● **EXERCISES TO COMPLETE**:
- A) In the book listing, who is Sage Fowler apprenticed to?
- B) Output the book listing word for word, everything from "As the girls'" down to "espionage, and lies.".

● **PASSAGE TO READ**:
···
A Middle of The Road Read | The Traitor’s Kiss by Erin Beaty
Series: Traitor's Trilogy #1
Published by: Imprint on May 9th 2017
Genres: YA, Fantasy
Source: Audiobook Purchase
View on: Goodreads
Grab it: Buy on Amazon
About the Book:
An obstinate girl who will not be married.
A soldier desperate to prove himself.
A kingdom on the brink of war.
With a sharp tongue and an unruly temper, Sage Fowler is not what they’d call a proper lady―which is perfectly fine with her. Deemed unfit for a suitable marriage, Sage is apprenticed to a matchmaker and tasked with wrangling other young ladies to be married off for political alliances. She spies on the girls―and on the soldiers escorting them.
As the girls' military escort senses a political uprising, Sage is recruited by a handsome soldier to infiltrate the enemy ranks. The more she discovers as a spy, the less certain she becomes about whom to trust―and Sage becomes caught in a dangerous balancing act that will determine the fate of her kingdom.
With secret identities and a tempestuous romance, Erin Beaty's The Traitor’s Kiss is full of intrigue, espionage, and lies.
···
(Extracted records)

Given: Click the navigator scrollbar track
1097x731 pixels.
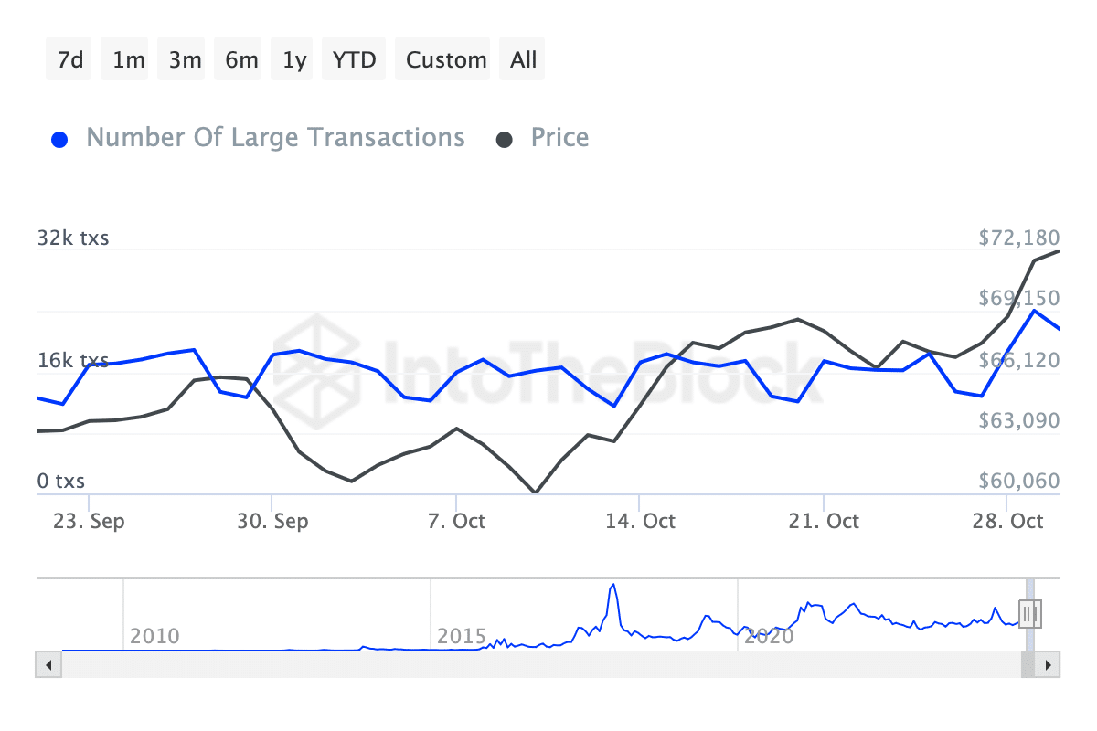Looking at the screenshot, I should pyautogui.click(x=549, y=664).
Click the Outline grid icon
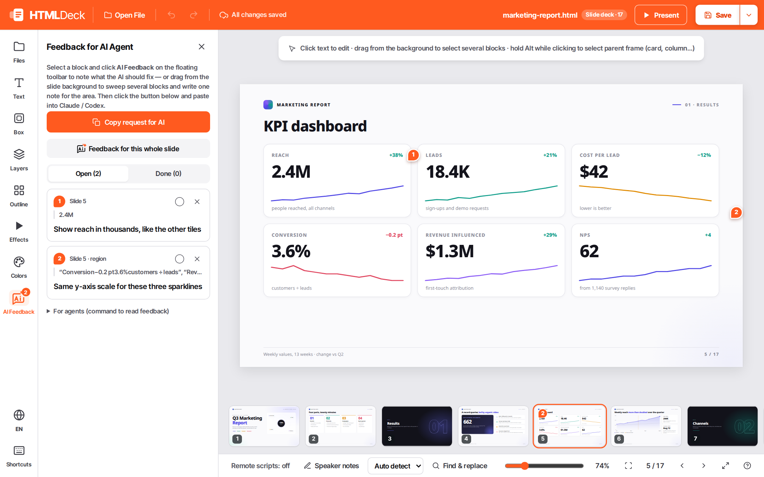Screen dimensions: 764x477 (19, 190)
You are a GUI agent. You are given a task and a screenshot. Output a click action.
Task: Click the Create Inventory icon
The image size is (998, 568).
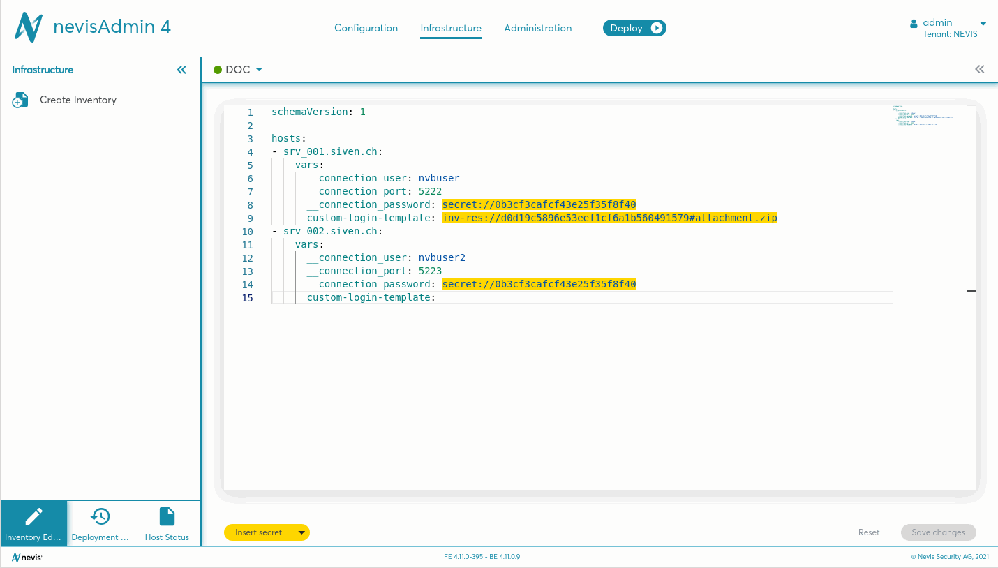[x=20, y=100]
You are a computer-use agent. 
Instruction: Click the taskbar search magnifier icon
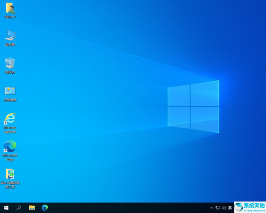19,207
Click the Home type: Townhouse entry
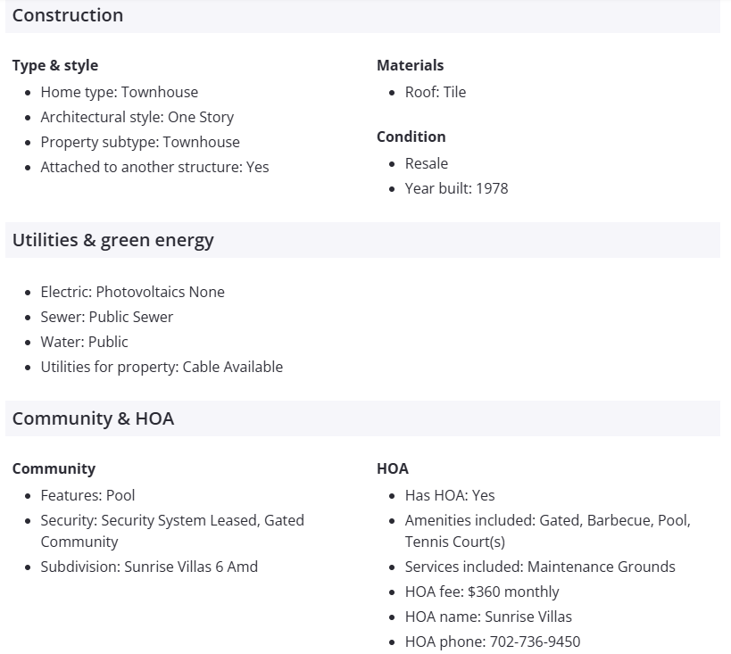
···
● **RESULTS IN ORDER**:
- A) A matchmaker.

- B)
As the girls' military escort senses a political uprising, Sage is recruited by a handsome soldier to infiltrate the enemy ranks. The more she discovers as a spy, the less certain she becomes about whom to trust―and Sage becomes caught in a dangerous balancing act that will determine the fate of her kingdom.
With secret identities and a tempestuous romance, Erin Beaty's The Traitor’s Kiss is full of intrigue, espionage, and lies.